A Patient’s Perspective: Jack Wilmer

Jack WilmerCOMPPARE’s Patient Stakeholders comprise diverse racial, geographic, and work experience backgrounds, providing valuable data for consideration by prostate cancer researchers and their patients worldwide.  COMPPARE is fortunate to have such contributors: The informational cross-fertilization that results from their generous sharing of information will impact the health of generations to come.

One such stakeholder is John W. “Jack” Wilmer, Jr. (right), who was diagnosed with prostate cancer in 2011. Wilmer recently gave his thoughts on prostate cancer research and the importance of the COMPPARE study in improving patient outcomes.

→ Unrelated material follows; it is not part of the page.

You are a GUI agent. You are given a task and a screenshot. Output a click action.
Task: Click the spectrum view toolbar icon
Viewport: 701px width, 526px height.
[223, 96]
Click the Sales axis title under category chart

“Patient stakeholder participation in COMPPARE is important because the patient, more than anyone else, can best describe the experience of selecting a treatment alternative, and the results and effects of that treatment choice,” he explains.

At the time of his diagnosis, Wilmer’s PSA was 5.4 and rising. A biopsy later indicated the cancer would likely spread if action was not taken quickly. Wilmer then conducted his own research regarding treatment options, speaking with dozens of friends – and friends of friends – regarding treatment alternatives. He also met with specialists at major brachytherapy, IMRT, and proton therapy centers.

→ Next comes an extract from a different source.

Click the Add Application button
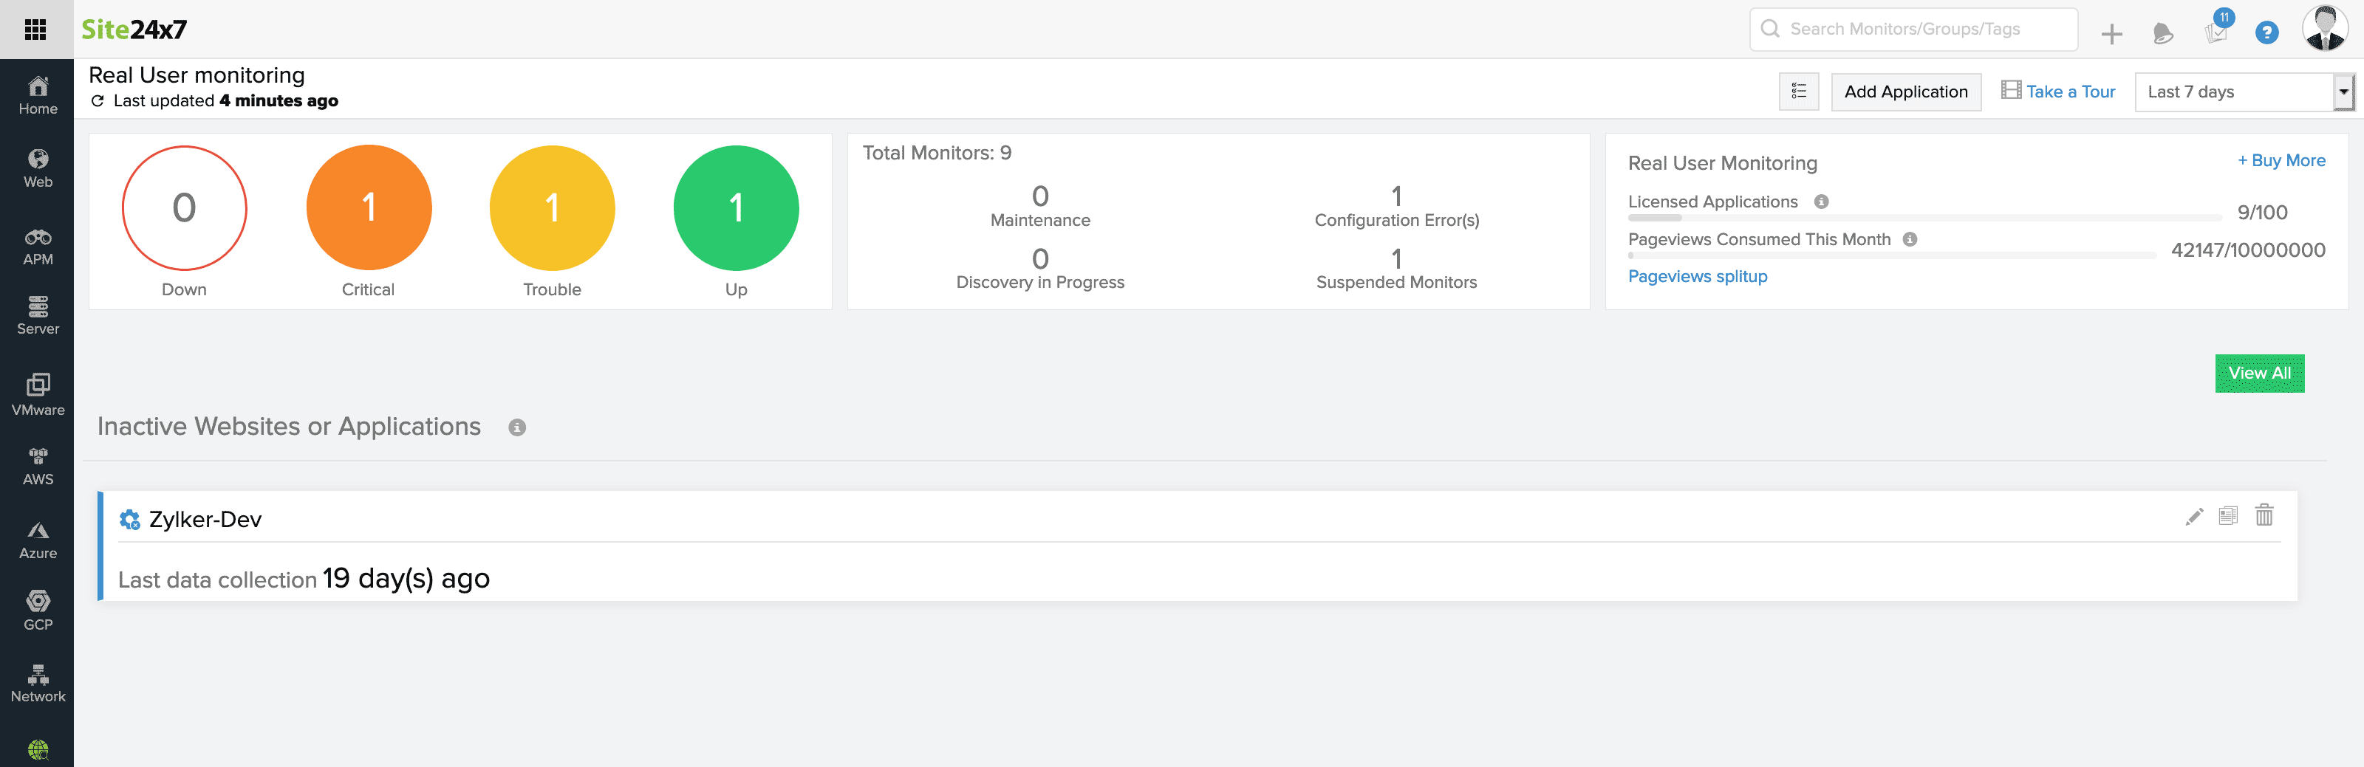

Wilmer’s urologist never mentioned proton therapy, but Wilmer subsequently learned about it from a college classmate, who referred him to an alumnus – the first proton patient at the University of Florida Proton Therapy Institute (UFPTI). Wilmer met with the contact in Jacksonville and decided to choose proton therapy. And because Wilmer had just transitioned to part-time employment, he was fortunate enough to be able to spend six weeks in Jacksonville receiving treatment, living in a facility arranged by UFPTI within walking distance.

Wilmer gained a quick perspective on proton therapy as he shared his gantry with young brain cancer patients, many of them children, who needed the precision offered by protons. He was able to resume normal activities after successfully completing proton therapy, and he even won a tennis tournament (small draw!) in the middle of his treatment. His exit PSA was 1.6, a number that has continued to be negligible over the past the nine years.

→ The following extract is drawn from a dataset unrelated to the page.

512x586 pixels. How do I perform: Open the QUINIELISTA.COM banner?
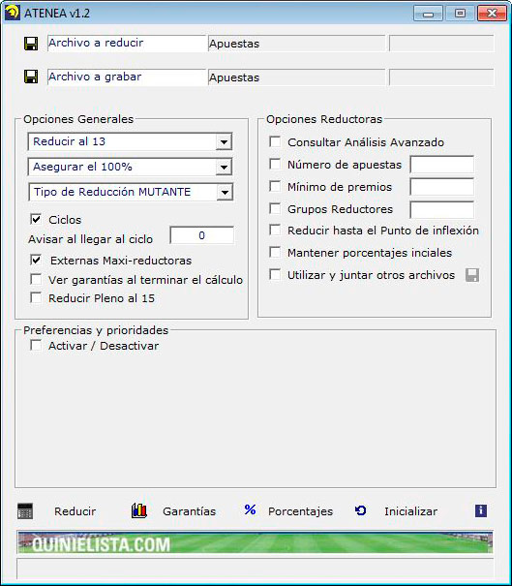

Wilmer’s interest in being a part of COMPPARE was sparked by conversations with Dr. Nancy Mendenhall during his treatment, who at that time was just developing the prostate cancer research study. While researching treatment alternatives and speaking with doctors and former patients in 2011, Wilmer collected about 100 pages of notes and was particularly impressed by Dr. Mendenhall and Dr. Theodore (Ted) DeWeese at Johns Hopkins (IMRT).

“I hope that COMPPARE results in insurance companies and Medicare being as willing to cover proton therapy as they are for IMRT or other treatment alternatives, so that a patient’s choice of treatment is not affected by financial considerations,” he said.